The error is the story. After 2016, many commentators asked, "Why were the polls wrong?" But the more important question is, "What systematic biases produced the error, and how can they be corrected?" The AAPOR post-mortem identified education-based nonresponse bias as a key factor, and many pollsters subsequently began weighting by education. This is an example of how analytical failure, properly understood, leads to analytical improvement.

Correlation matters. Forecasting models that treated state polls as independent underestimated the probability of a systematic, multi-state polling miss. The lesson is that when the same methodology is used across multiple polls, errors are likely to be correlated---and models must account for this.

Context is king. The polls were not the only source of information about the 2016 race. Fundamentals models---based on economic indicators, presidential approval, and incumbency---suggested a closer race than the polls implied. Campaign reporting from the ground in Michigan and Wisconsin suggested that Clinton's operation there was weaker than it appeared. These signals were largely ignored in favor of the polling data. The lesson is that good analysis integrates multiple sources of evidence, not just the most quantitative one.

Connecting to the Garza-Whitfield Race

Imagine it is late October in the Garza-Whitfield race. Meridian Research Group's final poll shows Garza leading Whitfield by 3 points among likely voters. How should each of the following interpret this result, given what happened in 2016?

  • Vivian Park at Meridian would note the margin of error (likely plus or minus 3.5 points), meaning the race is statistically a toss-up. She would also worry about nonresponse bias---are there Whitfield supporters who are not answering Meridian's calls?
  • Nadia Osei on the Garza campaign would treat the poll as one data point among many, cross-referencing it with internal polling, early vote returns, and field reports. She would not relax her turnout operation based on a 3-point lead.
  • Jake Rourke on the Whitfield campaign would tell his candidate that the race is winnable and that a 3-point deficit in the polls might overstate Garza's actual lead, given historical polling errors in races with similar demographics.
  • Sam Harding at ODA would publish the poll with context: the margin of error, how it compares to other polls, and a reminder that polls are snapshots, not prophecies.

Discussion Questions

  1. In 2016, forecasters gave Clinton probabilities ranging from 71 percent to 99 percent. How should consumers evaluate competing forecasts with such different estimates? What questions would you ask to determine which forecast was most reliable?

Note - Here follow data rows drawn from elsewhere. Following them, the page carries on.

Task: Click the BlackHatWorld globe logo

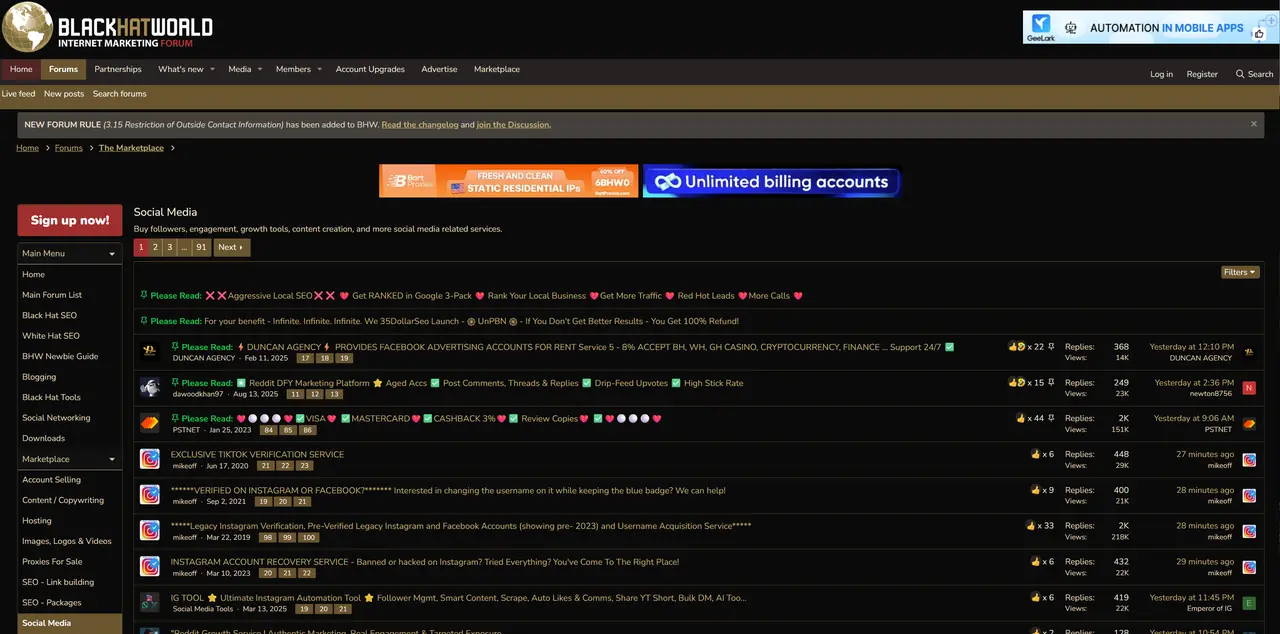Action: pos(27,27)
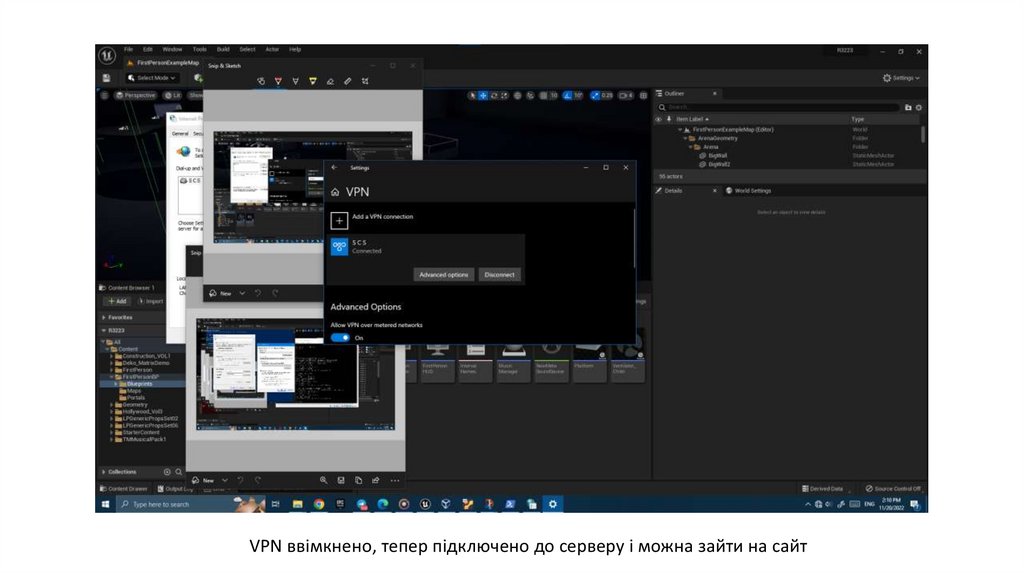Screen dimensions: 1024x574
Task: Click the Advanced options button
Action: point(443,274)
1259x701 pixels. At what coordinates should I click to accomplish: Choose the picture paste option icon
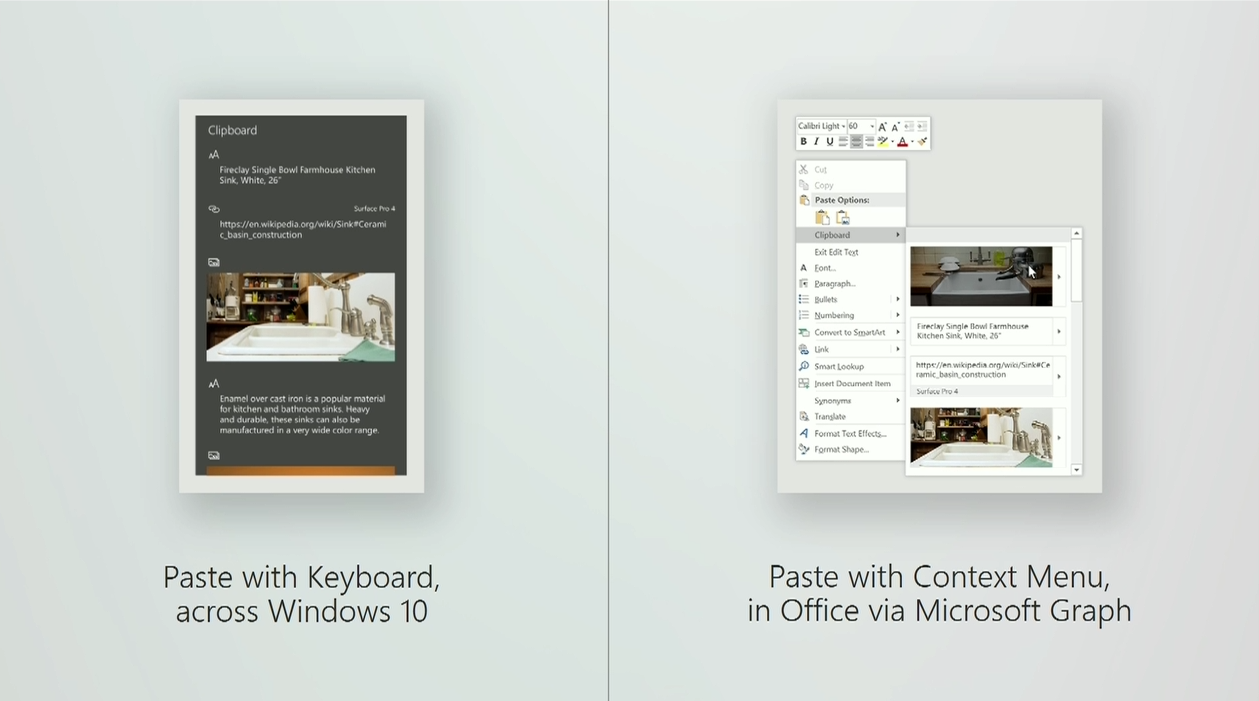(x=843, y=218)
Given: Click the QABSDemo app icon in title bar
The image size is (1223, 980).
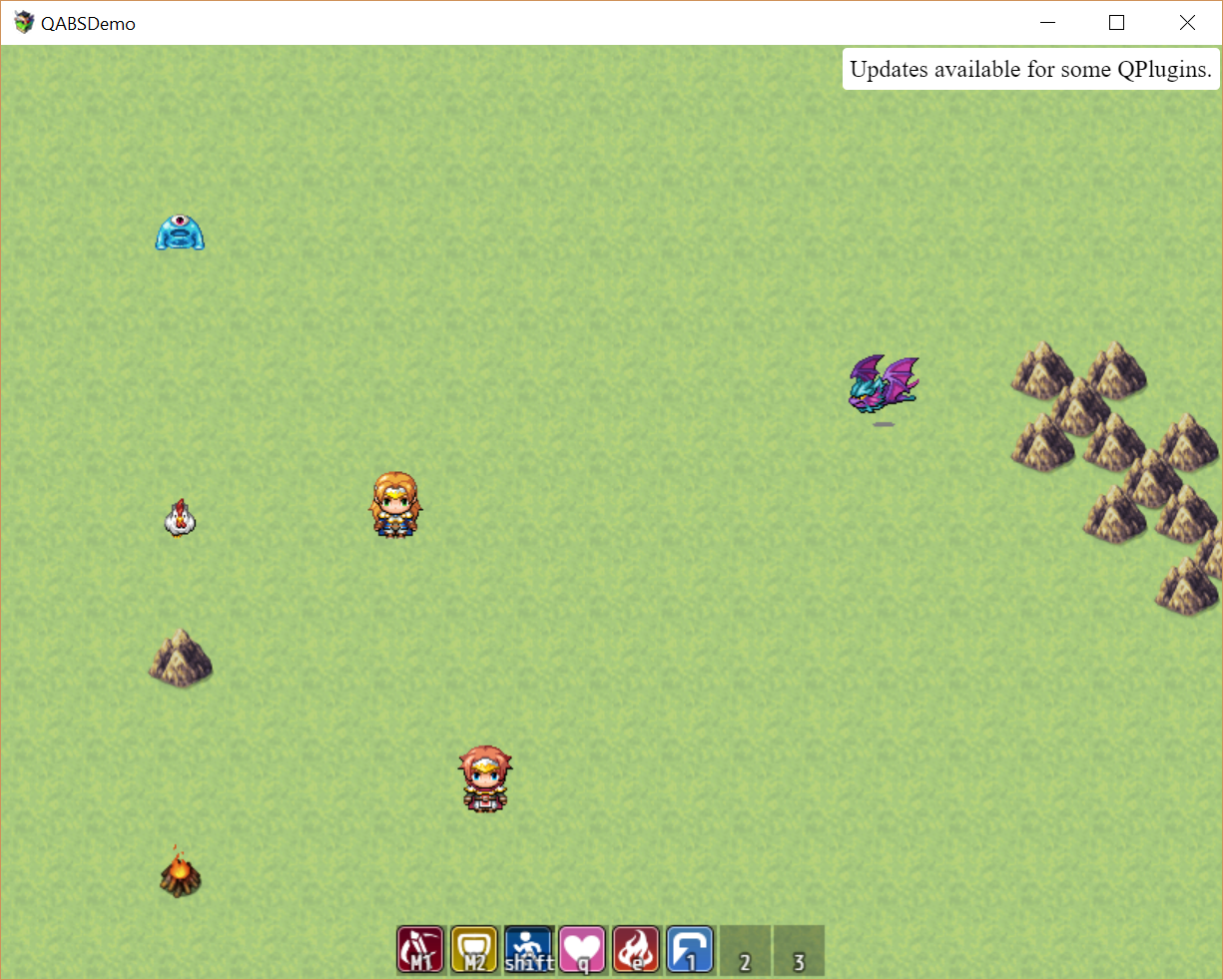Looking at the screenshot, I should [x=24, y=23].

  2. The chapter's theme of "The Gap Between the Map and the Territory" is directly relevant to 2016. In what sense were the polls and forecasts a "map" of the political landscape? Where did the map diverge from the territory, and why?

  3. After 2016, many pollsters began weighting by education to correct the nonresponse bias that had distorted their results. Is this a satisfactory solution? What new biases might it introduce? What other variables might be important to weight on that are not currently standard?

  4. Should election forecasters stop publishing probability estimates because the public misinterprets them? Or is the solution better education about what probabilities mean? What would you propose?

  5. Nadia Osei left a PhD program partly because she was drawn to the immediacy of campaign work. How might her academic training help her avoid the mistakes that forecasters made in 2016? How might the pressures of campaign work make those mistakes more likely?